What the task requires
Rewrite the part of the material running from the line containing "Where should I" through the end, substituting "menu" for "dropdown" and changing nothing else. Leave the pictures out of your answer.

[Screen grounding material]
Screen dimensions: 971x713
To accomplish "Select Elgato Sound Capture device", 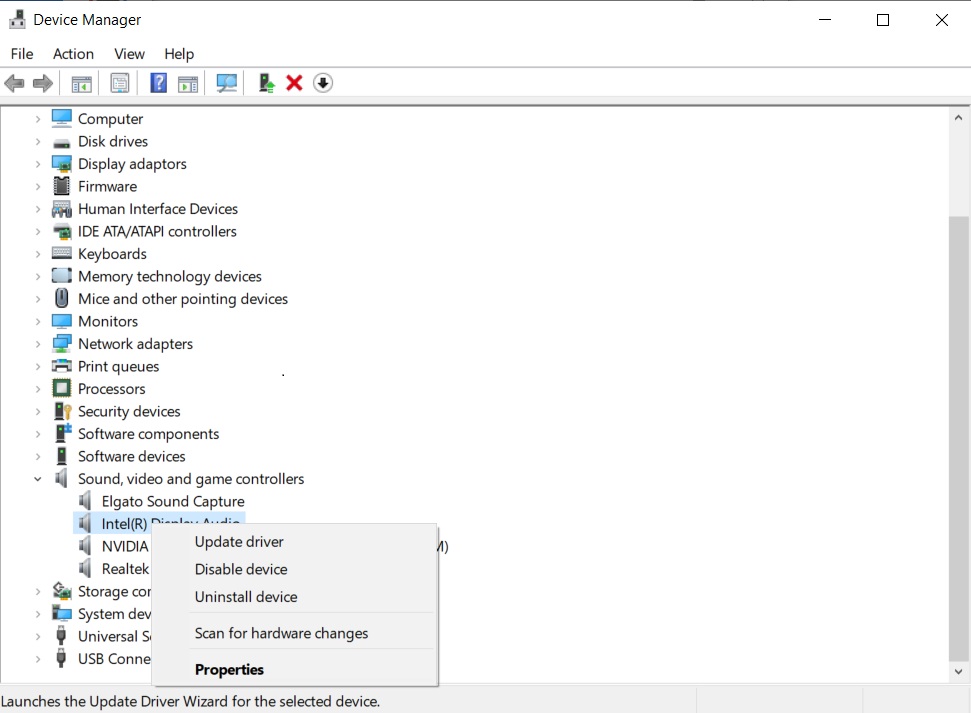I will 173,502.

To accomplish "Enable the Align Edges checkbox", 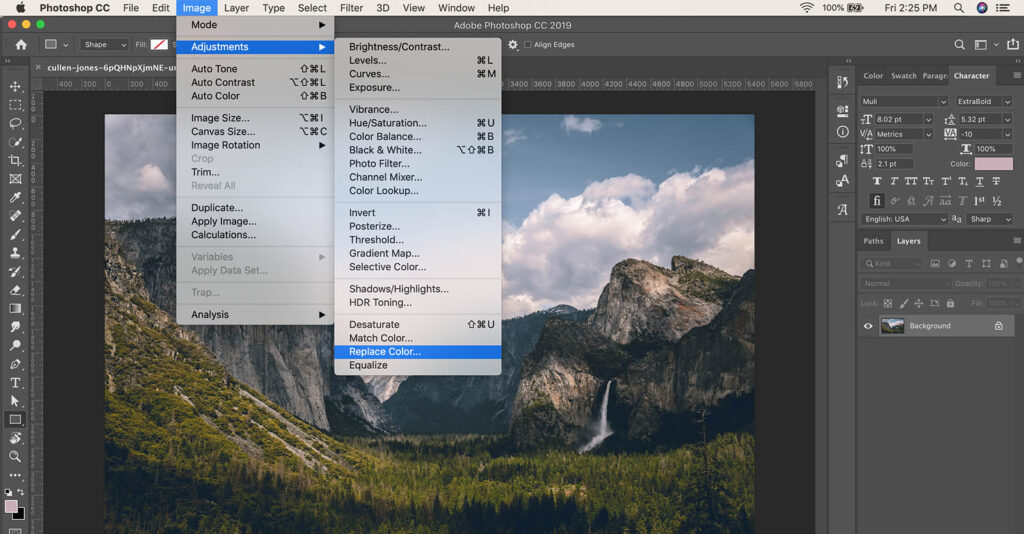I will point(528,45).
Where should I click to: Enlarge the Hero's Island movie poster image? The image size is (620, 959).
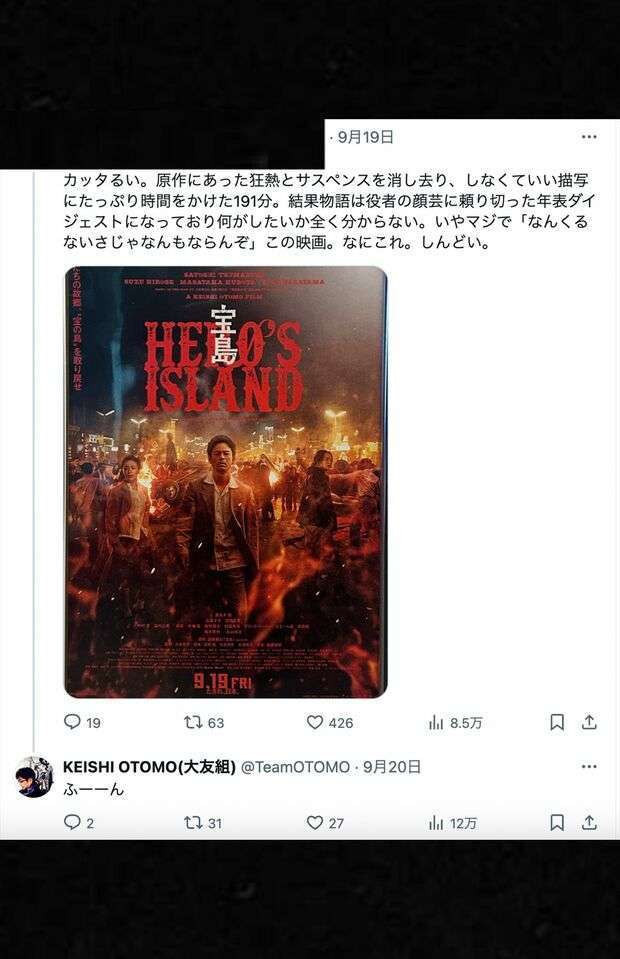(x=226, y=482)
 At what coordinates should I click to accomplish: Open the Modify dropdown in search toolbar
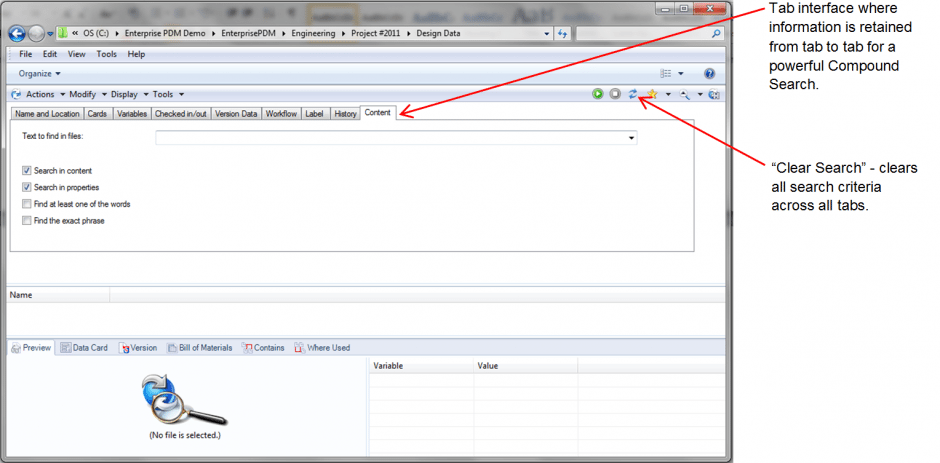(x=86, y=94)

Written solution
Where should I click to: Enlarge the Hero's Island movie poster image? The image size is (620, 959).
(x=226, y=482)
 At what coordinates should I click to accomplish: Open the Modify menu in search toolbar
(x=86, y=94)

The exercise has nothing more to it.